• SUPPLIED MATERIAL:
◆ ◆ ◆ ◆

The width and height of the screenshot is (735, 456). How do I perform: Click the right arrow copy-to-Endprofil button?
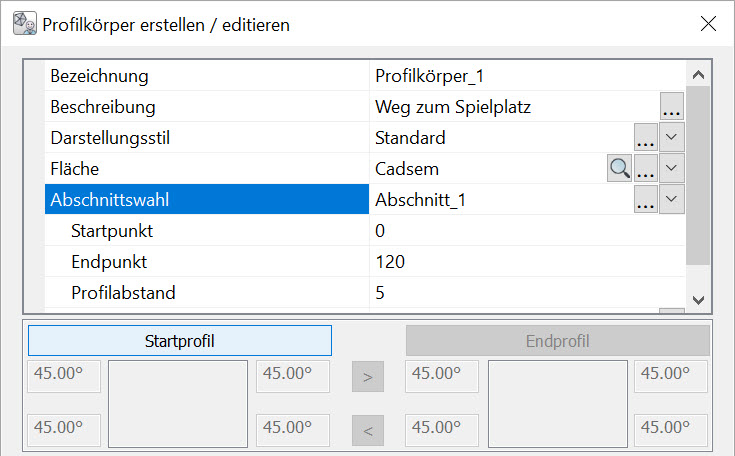[368, 378]
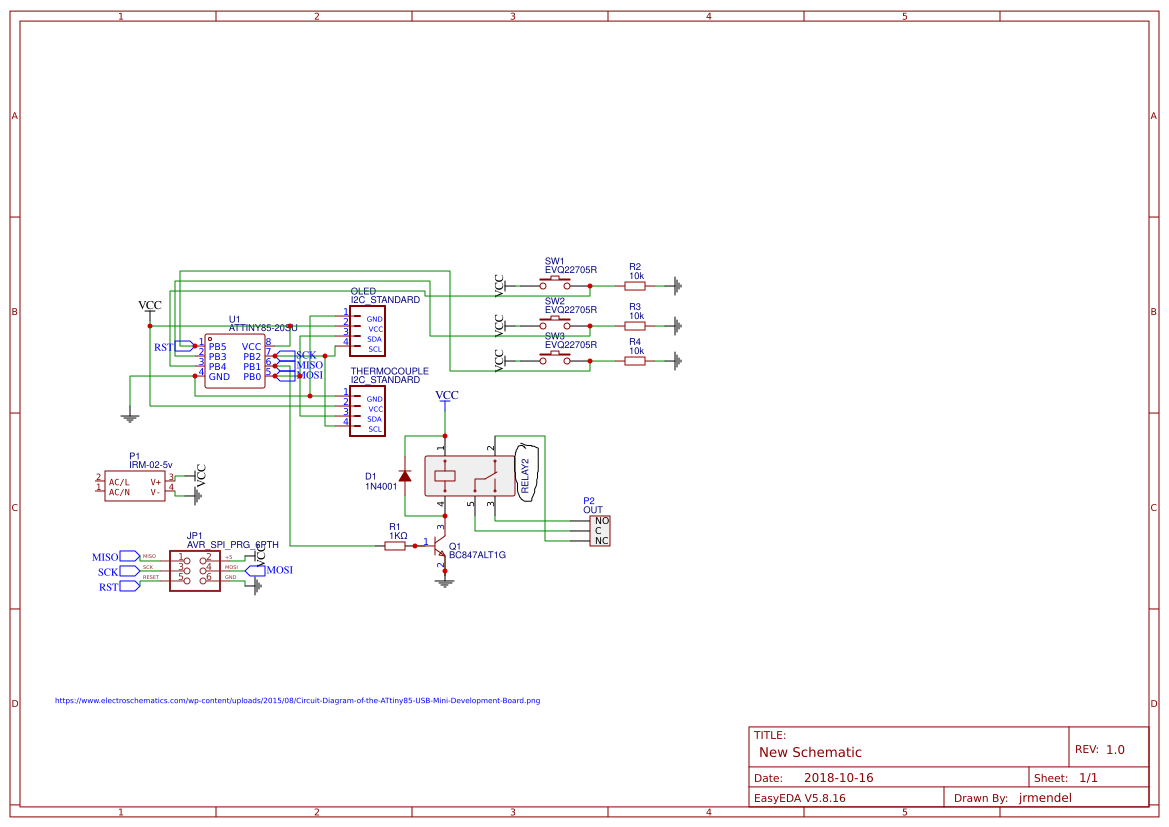Select the THERMOCOUPLE I2C_STANDARD connector symbol
1169x827 pixels.
(367, 410)
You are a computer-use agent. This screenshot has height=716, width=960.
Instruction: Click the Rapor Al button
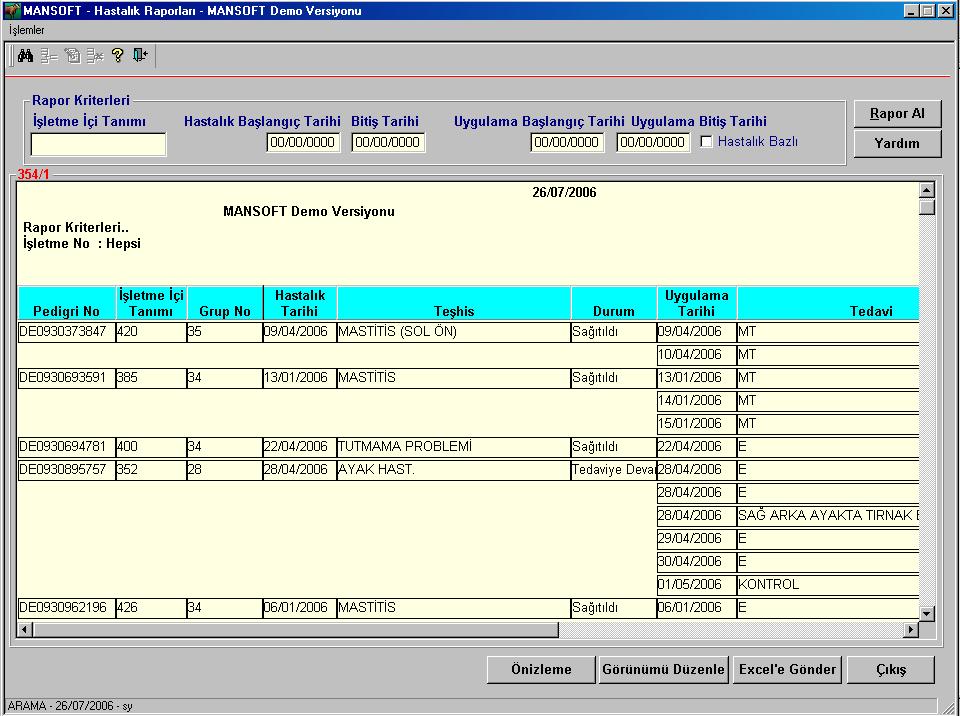click(897, 114)
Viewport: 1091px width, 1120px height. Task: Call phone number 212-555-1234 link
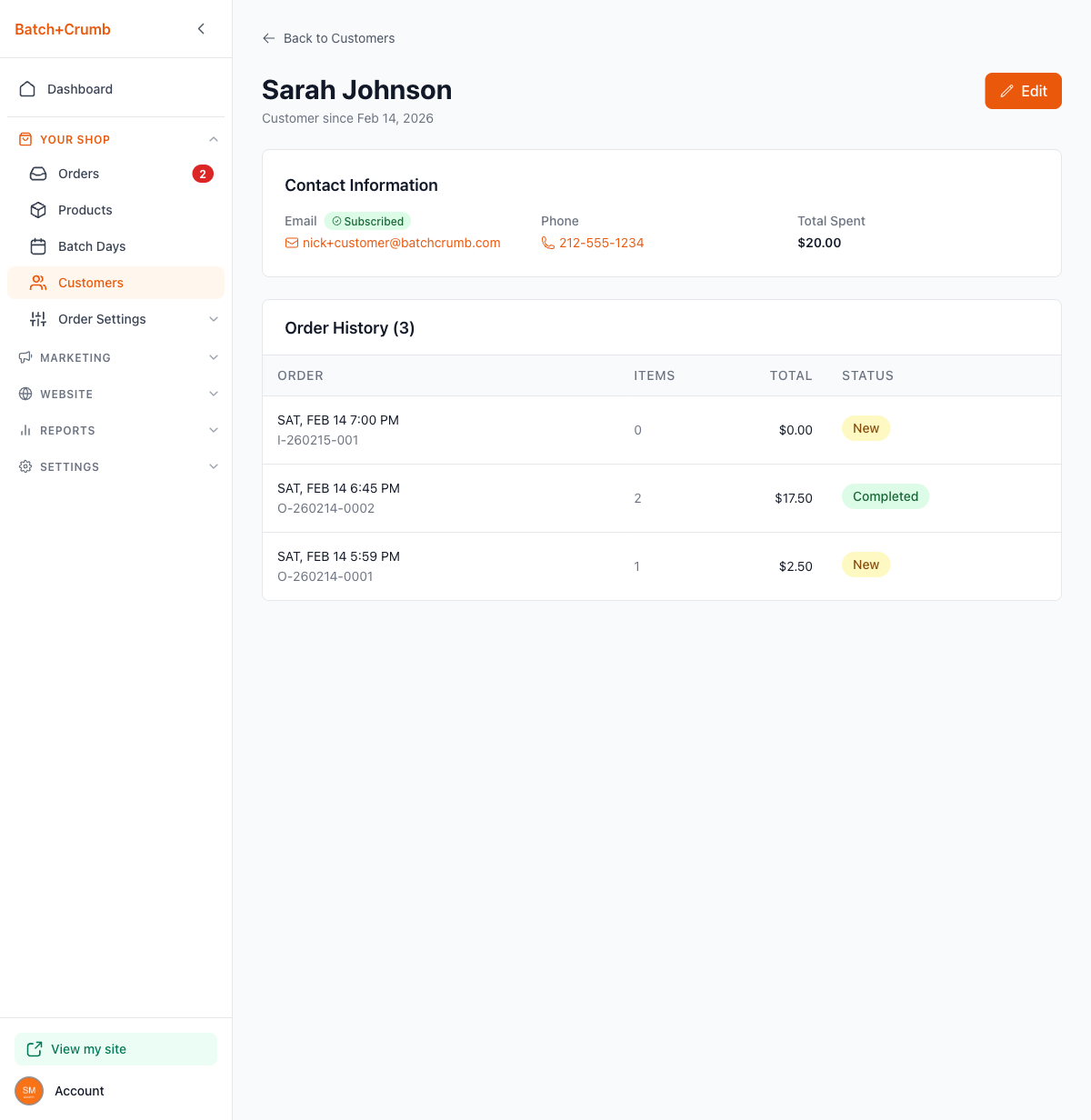601,243
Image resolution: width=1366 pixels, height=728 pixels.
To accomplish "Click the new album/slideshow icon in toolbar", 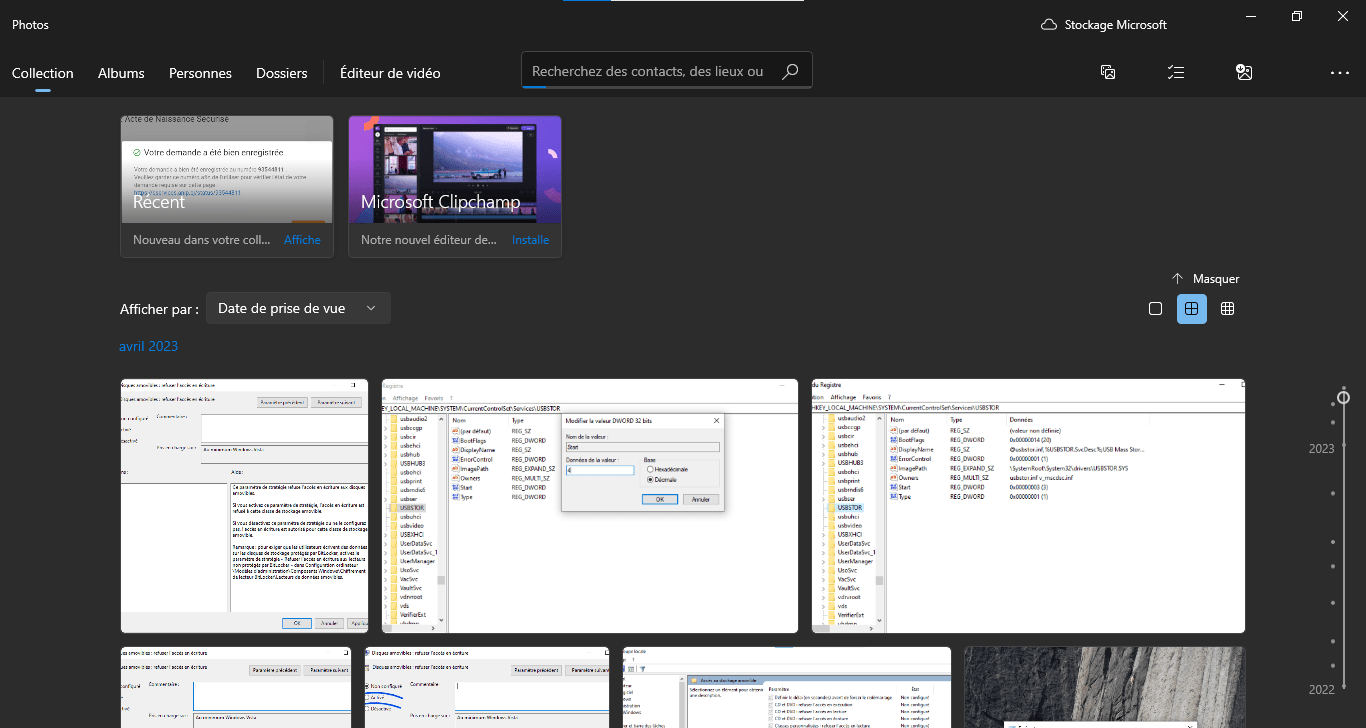I will pyautogui.click(x=1108, y=72).
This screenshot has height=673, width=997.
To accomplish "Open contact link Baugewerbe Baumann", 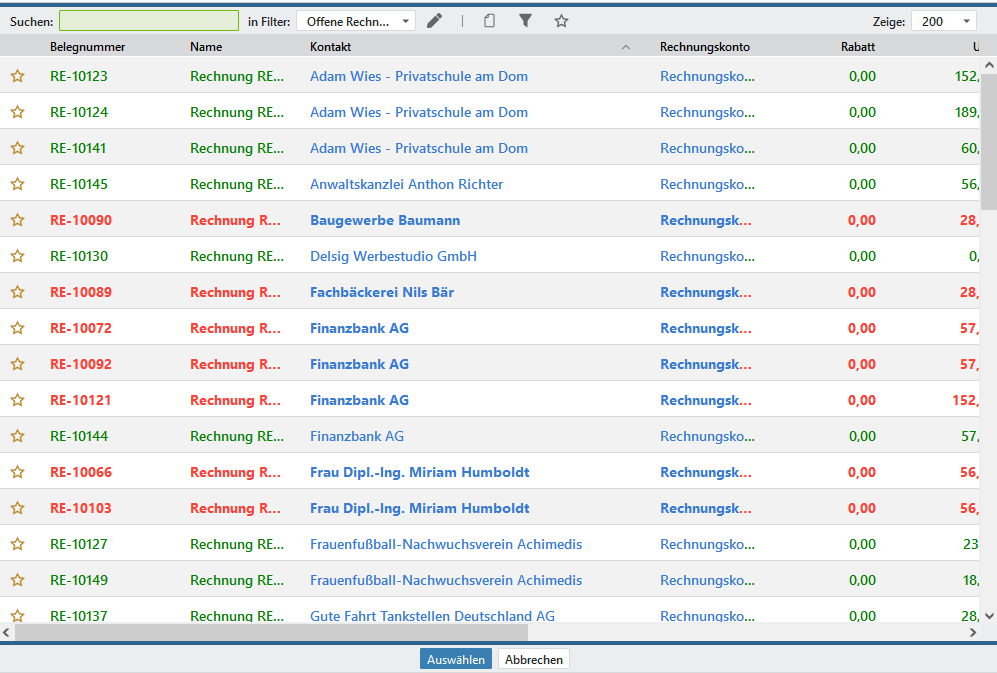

◆ ◆ ◆ ◆

• WHAT YOU WILL DO: Please report the number of lines in the listing that include "This", and add nothing to it.

• ANSWER SPACE: 2